AIP 3: Disallow Contracts from calling Rebase Source

AuthorBrandon Iles, Nithin Krishna, Ahmed Naguib Aly
Discussions-Tohttps://discord.gg/6Amxhs4
StatusImplemented
Created2020-03-26

Simple Summary

Proposal to disallow rebase from being called by contracts, to guard against flash loan attacks on liquidity providers.

Abstract

Flash loans can be leveraged in combination with a rebase call to effectively “steal” rebase awards from liquidity providers on trading and lending platforms. Liquidity providers can be negatively impacted on both expansionary and contractionary cycles. Without any change to address this, AMPL holders may be disincentivized from providing liquidity. This has a negative effect on the health of the AMPL ecosystem, and also counteracts the liquidity incentive program described in AIP-1

A solution of preventing non-EOA addresses from calling rebase is proposed.

Motivation

Consider the following scenario. Alice deploys a contract onchain. It has one method that performs the following: 1) Takes out all AMPL from uniswap v2 via a flash swap. 2) Call rebase when in an expansionary period. 3) Return AMPL back to Uniswap, keeping rebase awards.

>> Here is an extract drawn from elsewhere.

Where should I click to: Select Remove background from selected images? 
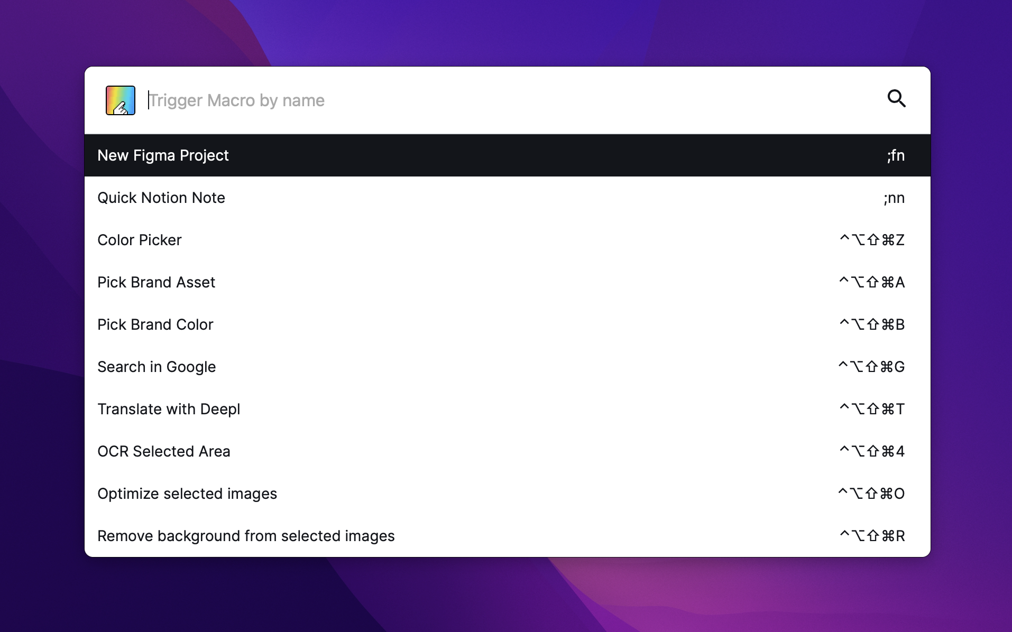(x=246, y=536)
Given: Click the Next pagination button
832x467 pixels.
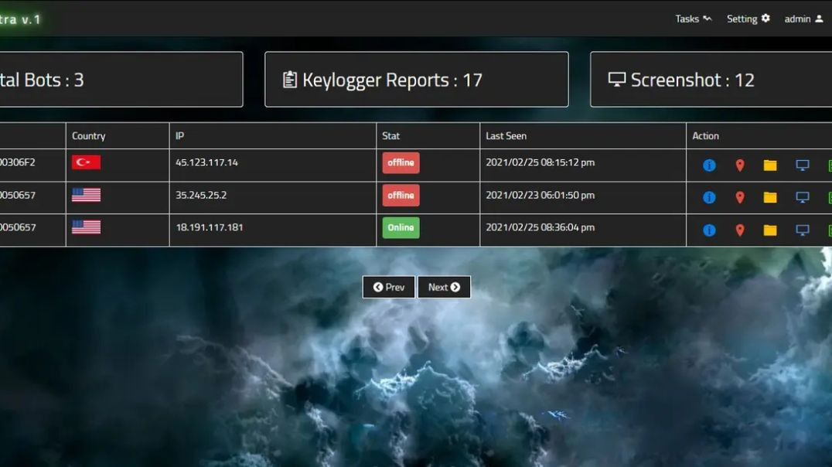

While this does provide an incentive for callers to execute rebase, the net result is that liquidity providers lose out on all the AMPL tokens they would have received from an expansionary cycle.

Similar attacks can be performed with non-AMPL flash loans and don’t require AMPL to be available on lending platforms.

1) Take out an ETH flash loan from Dydx, Aave, and/or other platforms. 2) Buy as much AMPL as possible from Uniswap, Kyber, Bancor, … 3) Calls rebase when in expansionary period 4) Sells AMPL back 5) pays off ETH loan

Alice only has to overcome the following fees:

  • 2*0.3% uniswap fee
  • Dydx charges 0% on flash loans, Aave charges 0.09%

Alice is profitable as long as the oracle rate is roughly > $1.06. With the existing deviation threshold of 5%, positive rebases start at $1.06155

Shorts spanning contractionary rebases similarly impact liquidity providers by offloading more of the contraction adjustment to them.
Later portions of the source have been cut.